• [WHAT NEEDS TO BE DONE]:
Pictures must not appear in the copy. Set down exactly the line with "You are a computer-use" and each line after it through the end of the data below.

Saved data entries

..............................

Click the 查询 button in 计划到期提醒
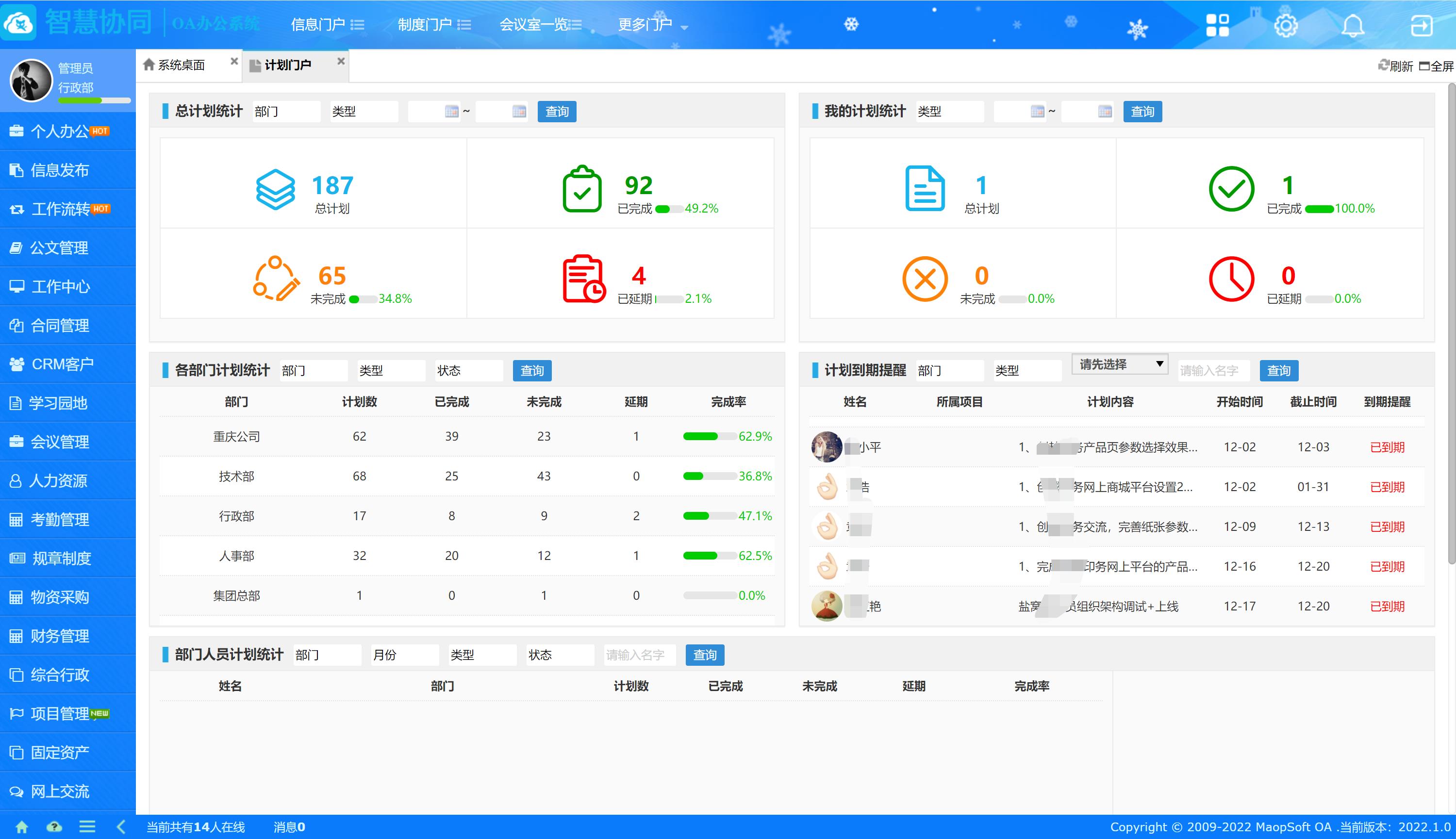 1278,371

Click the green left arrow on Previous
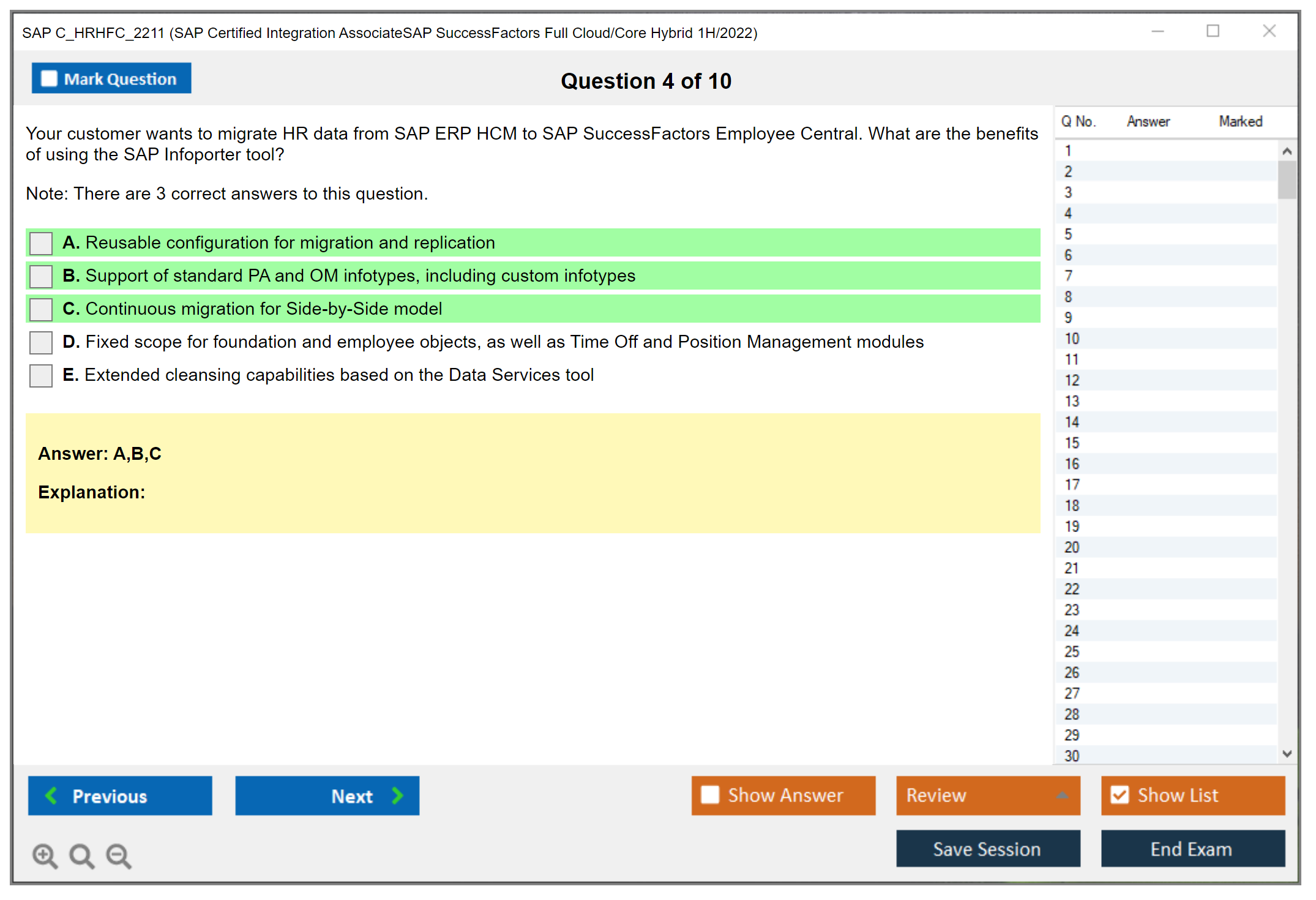tap(51, 795)
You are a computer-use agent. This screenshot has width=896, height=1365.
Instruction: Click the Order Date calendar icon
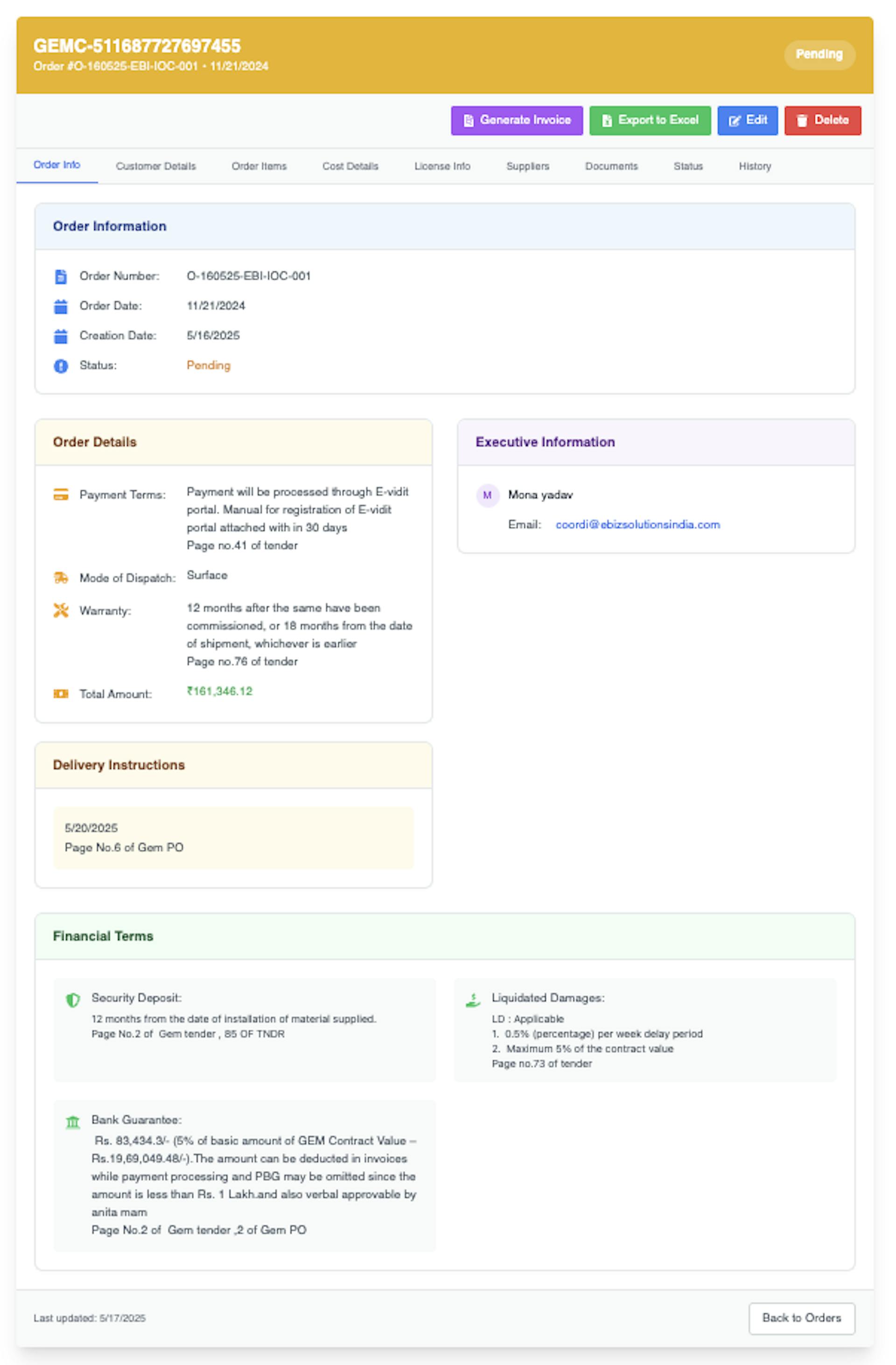[x=60, y=306]
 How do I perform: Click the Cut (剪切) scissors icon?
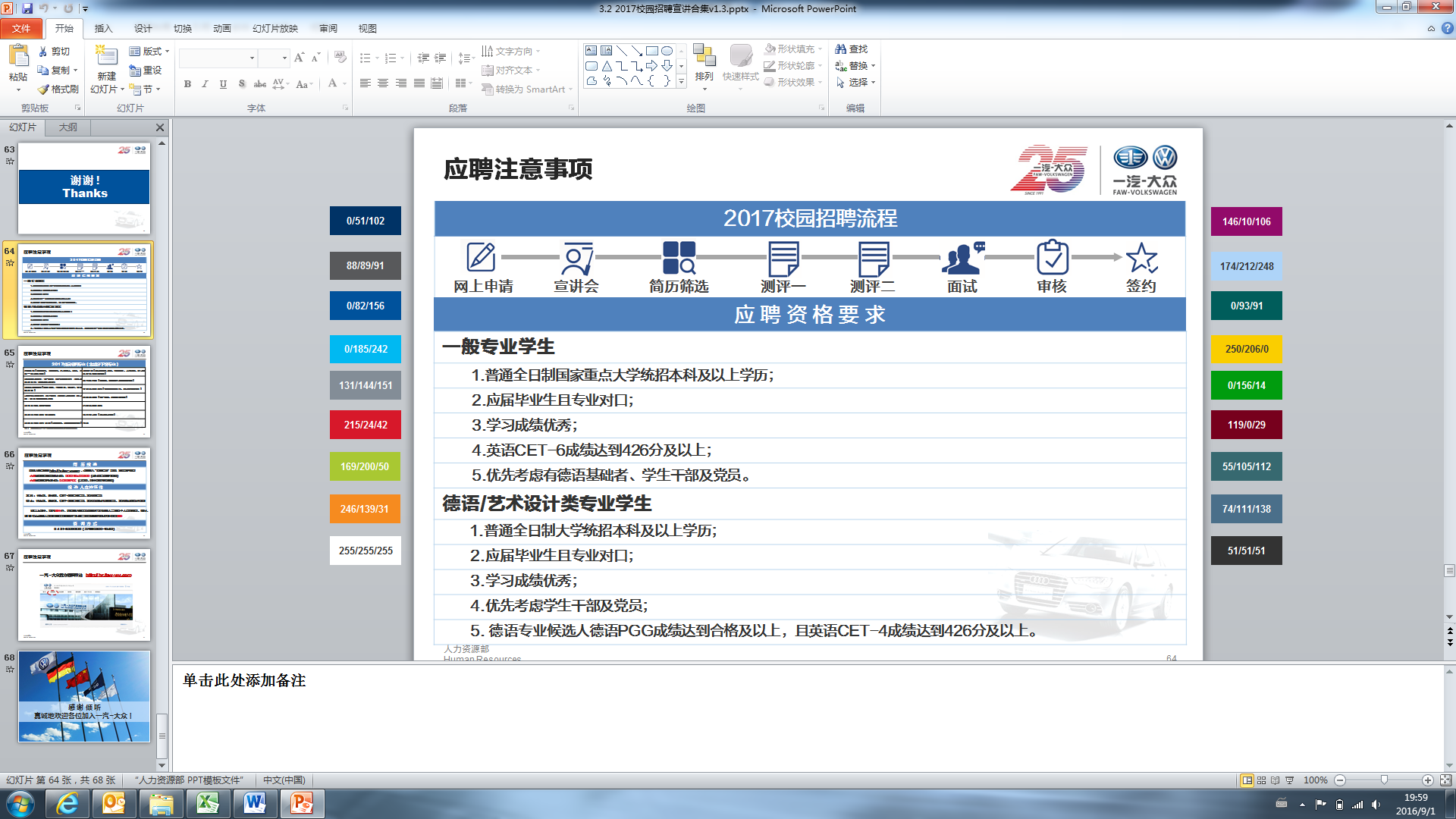(x=43, y=52)
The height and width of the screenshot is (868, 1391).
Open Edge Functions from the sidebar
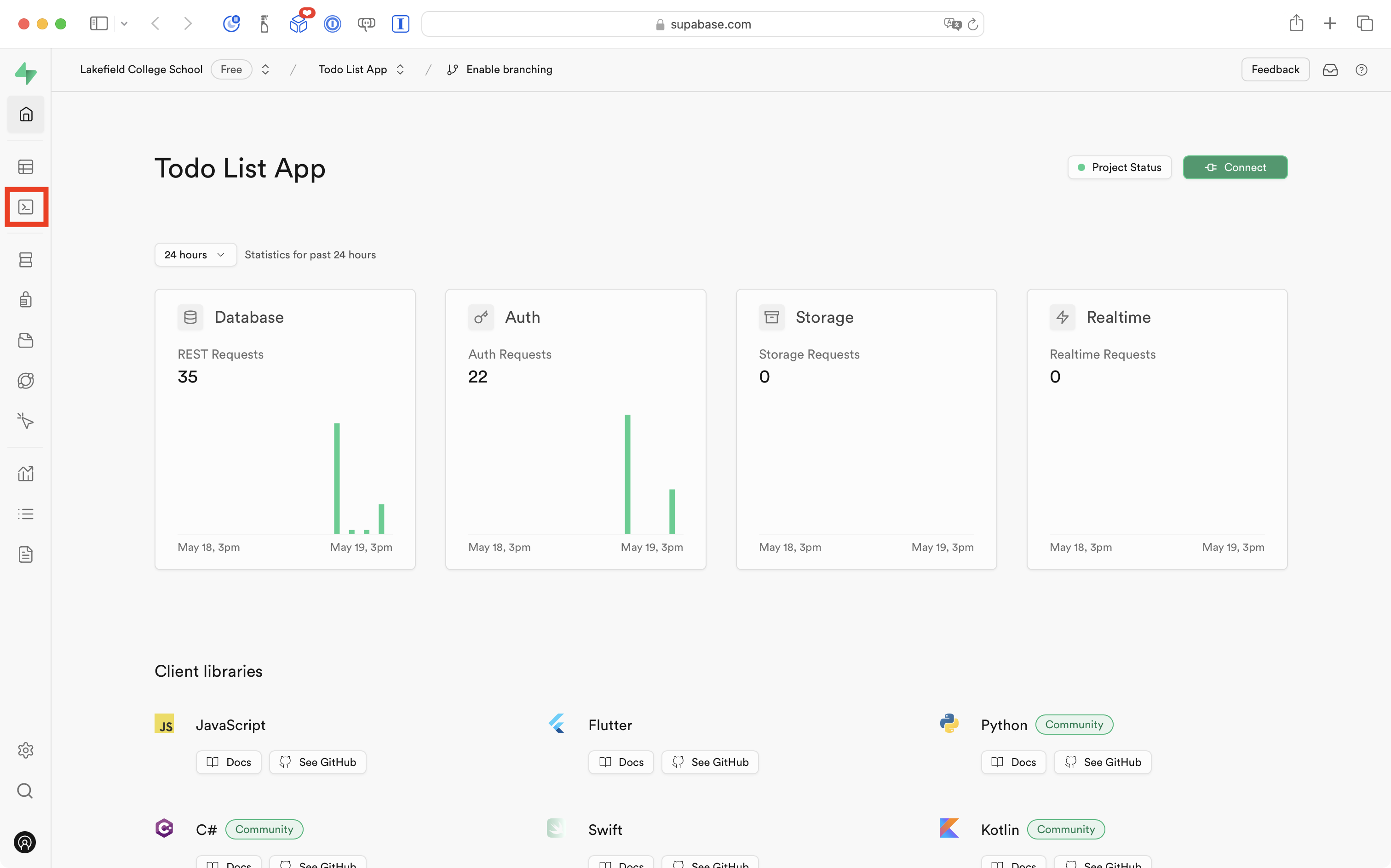tap(26, 380)
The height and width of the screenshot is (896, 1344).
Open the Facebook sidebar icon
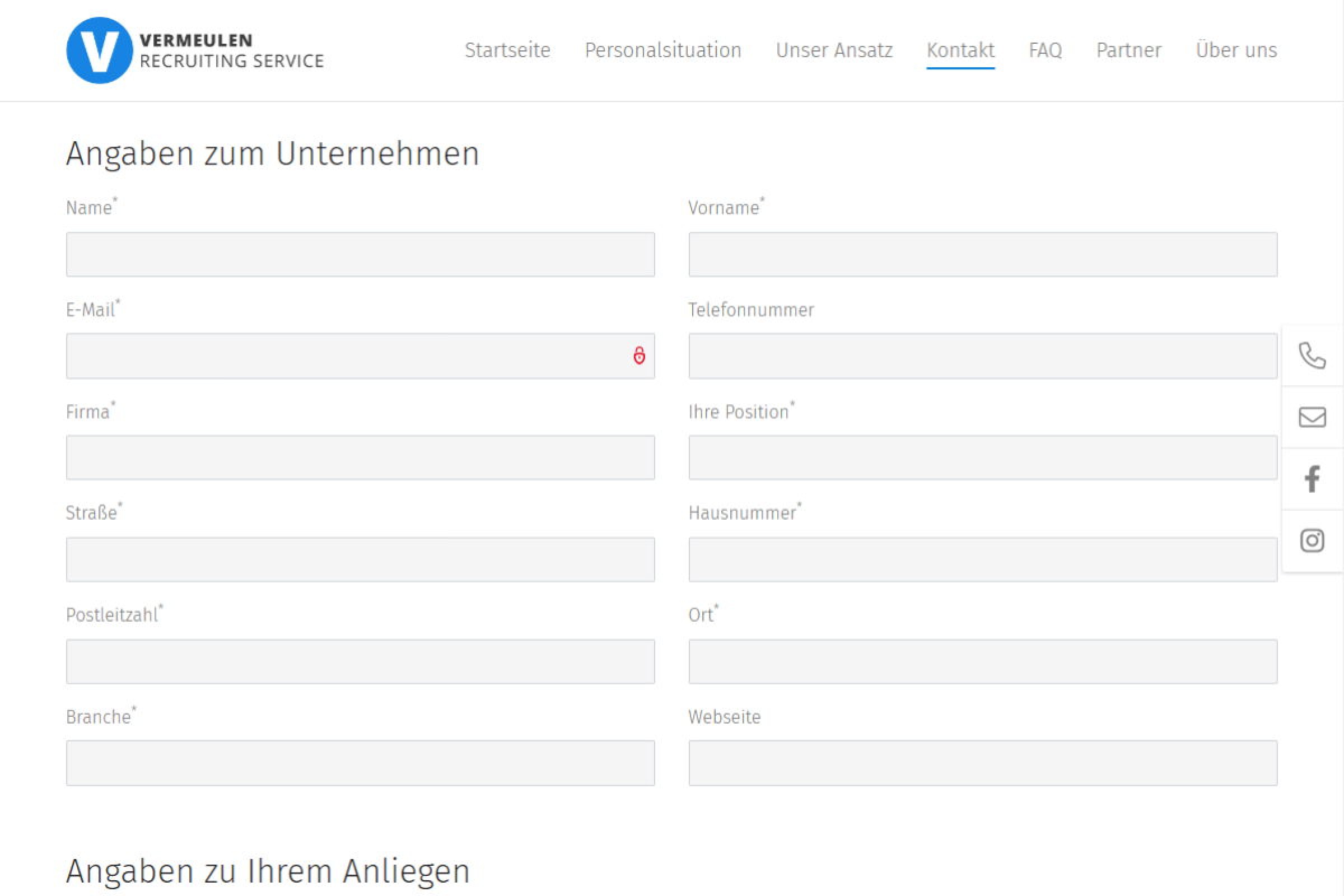coord(1312,479)
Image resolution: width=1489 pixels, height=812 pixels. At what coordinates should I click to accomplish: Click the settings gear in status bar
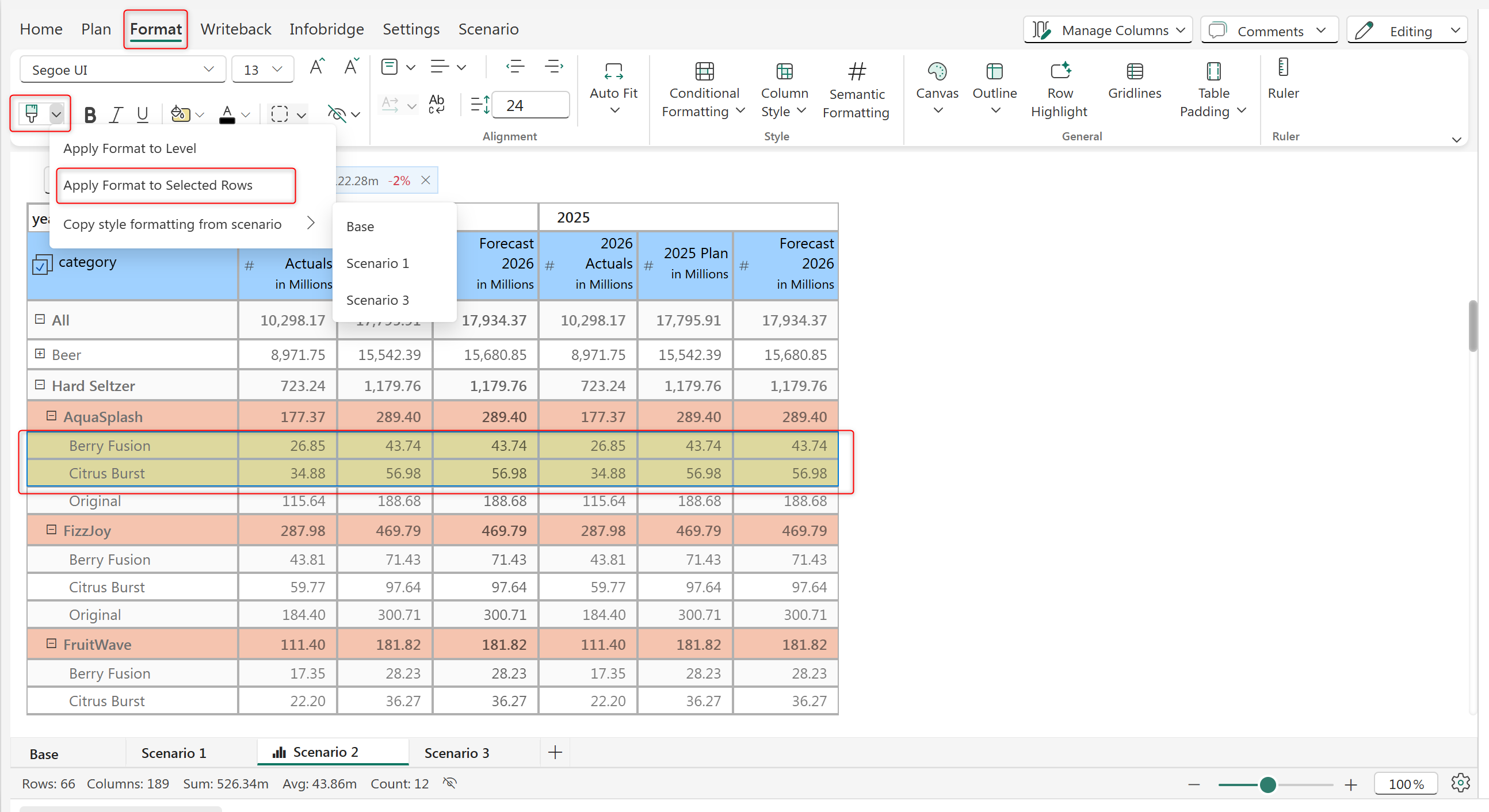pos(1460,783)
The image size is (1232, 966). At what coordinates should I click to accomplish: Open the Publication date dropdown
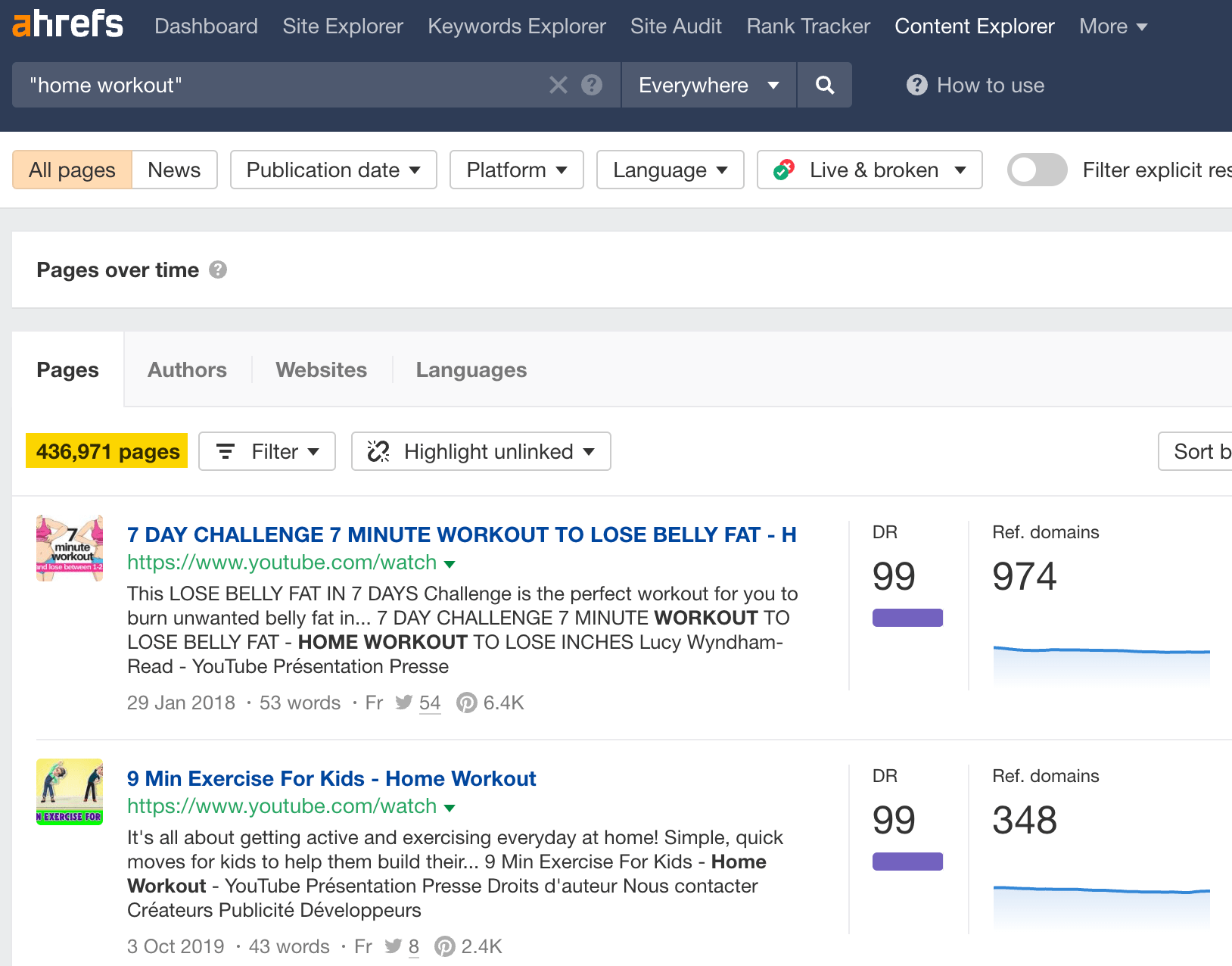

..............................

• [RESPONSE TO THE EXERCISE]:
You are a computer-use agent. This screenshot has width=896, height=1365.
Instruction: Click the Order Date calendar icon
[x=60, y=306]
 How do I perform: Click the Cut (剪切) scissors icon?
(x=43, y=52)
The height and width of the screenshot is (868, 1391).
Open Edge Functions from the sidebar
tap(26, 380)
The height and width of the screenshot is (896, 1344).
Open the Facebook sidebar icon
coord(1312,479)
Image resolution: width=1489 pixels, height=812 pixels. At what coordinates should I click to accomplish: Click the settings gear in status bar
pos(1460,783)
The image size is (1232, 966). At what coordinates should I click to accomplish: Open the Publication date dropdown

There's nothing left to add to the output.